Aim A: From the Honest Kitchen thread, pull out the passage that begins at the words "## HersheyPup (May" and ends after "any add ins.", copying it word for word.
Aim B: Write the next part of the Honest Kitchen thread, picking up after its final sentence.

Page excerpt:
* * * * * * * * *

# The Honest Kitchen



## HersheyPup (May 22, 2008)

I recently bought a couple of boxes of The Honest Kitchen, specifically Embark and Thrive. The dogs are loving it and it does not appear to give them any digestive upset. One drawback (besides the price) is that my Standard Schnauzer gets the food in her beard and eyebrows! Yes, her eyebrows are that long that they get food on them when she licks her bowl clean, eww. The Embark is a low carbohydrate food, but has a whopping 9.5% fiber content! Why do you suppose they formulated that one to have so much fiber in comparison to the other formulas?

My question is do you think these foods are worth the price? Has anyone fed THK long term and seen positive results? I have added some raw ground turkey to their dinner, but they seem to eat it just as eagerly without any add ins.

Any opionions are welcome!


----------



## MicheleZ (Nov 5, 2009)

I have a male standard schnauzer about 9 months old now and I have been feeding him Honest Kitchen Embark for about 6 months (I got him when he was 2 months old). I feed Honest Kitchen along with Salmon Oil, Vit. E and then an added raw like Country Pet, Bravo, Nature's Variety, etc. He has been thriving on this. He is not growing too fast and he is one solid muscle. I clean his beard after breakfast and dinner with a warm washcloth and then use a dry towel to finish the job. He actually comes into the kitchen when he is done eating so he can get a salmon treat, get his beard washed and then get a lamb/liver treat and a few more salmon treats. I think he has realized that the treats are worth the beard cleaning (lol). I can't say enough good things about Honest Kitchen. I didn't want to go full raw so Honest Kitchen along with added prepackage raw is the way I went. I tried to feed him Orijen but his stool was always very soft. His stool has been solid since I started feeding him HK.

BTW - I ride too - a Ducati 696. I just love it. Tried a lot of bikes before I finally found the one I liked. I am short too though so that didn't help finding a bike that fits.


----------



## BoxMeIn21 (Apr 10, 2007)

Honestly, I don't think it's worth the price. You could make up your very own home version for much, much less.


----------



## MicheleZ (Nov 5, 2009)

If you go total raw then yes, it will be much cheaper. However, for me, HK works extremely well with camping, travelling, etc. It is expensive - all prepackaged raw is expensive compared to just buying your own chicken wings, etc. You can get cost per day to feed from their website. The ingredients of Embark are below. If you wanted I am sure you could buy all these things and mix them up yourself. I would rather be doing other things like camping, hiking myself. So for those lazy guys out who have money to burn this this stuff is great.

Ingredients:
Hormone-free USDA turkey, organic flaxseed, potatoes, celery, spinach, carrots, coconut, apples, organic kelp, eggs, sesame seeds, bananas, cranberries and rosemary.


----------



## Binkalette (Dec 16, 2008)

I tried The Honest Kitchen for a while.. I was disappointed that it was so runny though, I added the right amount of water and let it sit over night, but it was still very runny the next day. The sample I tried was the one with Turkey in it. I tried Sojos after THK and liked it much better. They have larger pieces in their food and it wasn't so much like mush.

* * * * * * * * *

Dataset extract:
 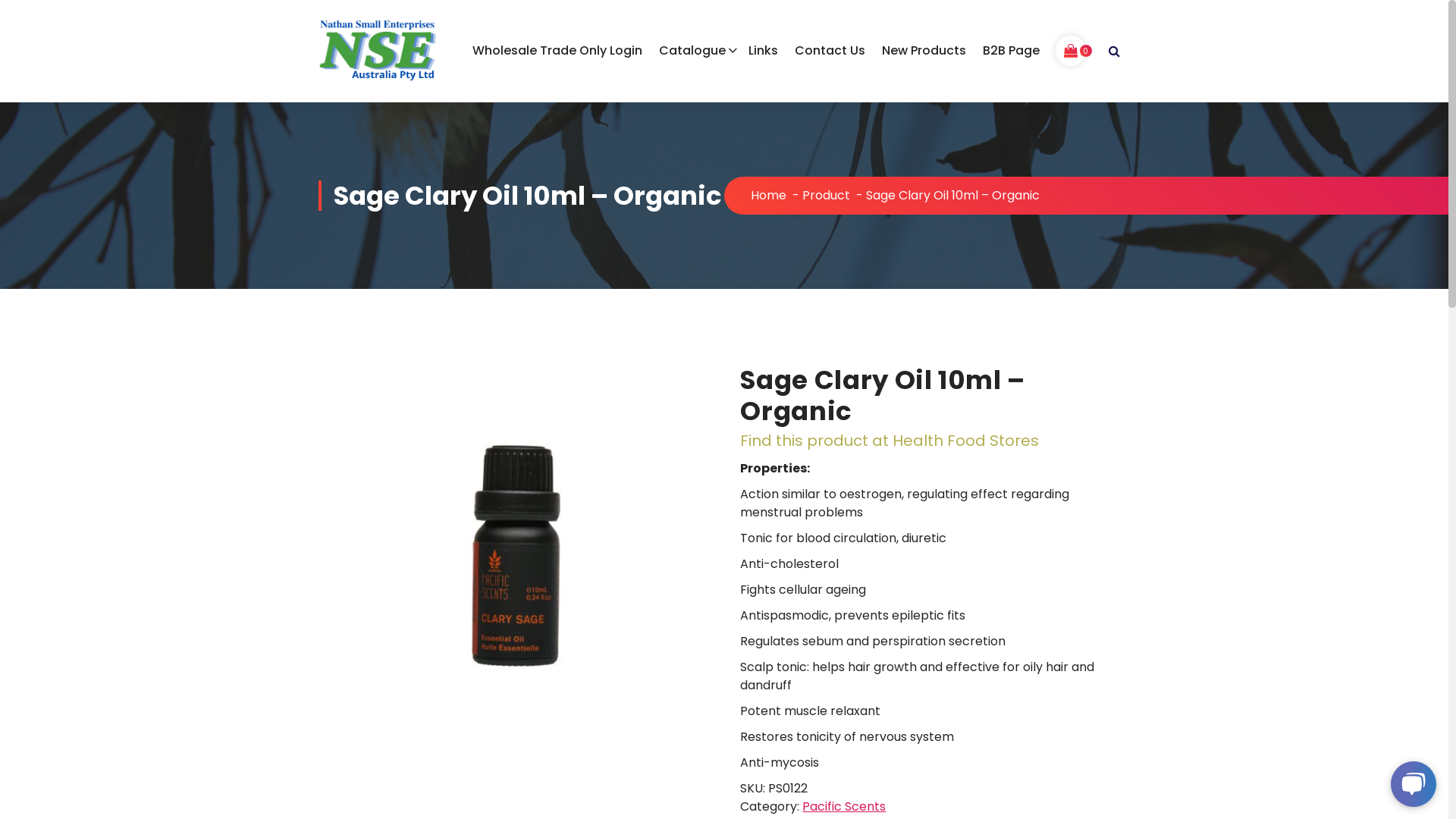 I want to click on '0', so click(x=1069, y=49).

* * * * * * * * *

Exercise response A:
## HersheyPup (May 22, 2008)

I recently bought a couple of boxes of The Honest Kitchen, specifically Embark and Thrive. The dogs are loving it and it does not appear to give them any digestive upset. One drawback (besides the price) is that my Standard Schnauzer gets the food in her beard and eyebrows! Yes, her eyebrows are that long that they get food on them when she licks her bowl clean, eww. The Embark is a low carbohydrate food, but has a whopping 9.5% fiber content! Why do you suppose they formulated that one to have so much fiber in comparison to the other formulas?

My question is do you think these foods are worth the price? Has anyone fed THK long term and seen positive results? I have added some raw ground turkey to their dinner, but they seem to eat it just as eagerly without any add ins.

Exercise response B:
----------



## MicheleZ (Nov 5, 2009)

I found this interesting post on Sojos - I have no opinion on the post itself. It was posted on 12/15/09 and the link is below:

http://havaneseforum.com/showthread.php?t=10483&page=2

Funny timing! My favorite dog food store just gave me a sample of Sojos to try. My guys liked it so I went searching to find out more. You might like to read what I found about it on Healthierdogs.com. 
http://healthierdogs.com/dog_food/mo...tyle-dog-food/

Be sure to read the comment section way down the page, that's where it gets really interesting.

To summarize - they used to recommend it, then pulled the recommendation (http://healthierdogs.com/dog_food/be...-foods-ranked/) 
when a bad report came out on it in the Journal of Americal Vet Med Vol 234 April 15, 2009. It revealed that the product was 'grossly nutritionally imbalanced and induced severe metabolit, orthopedic, and nerologic abnormalities...' There's a rebuttal by the co, then a rebuttal by the vet co-authoring the report. Bottom line Sojourner Farms denied the problem, but later quietly changed their formula, though there's still a vit D deficiency with it.


----------



## Binkalette (Dec 16, 2008)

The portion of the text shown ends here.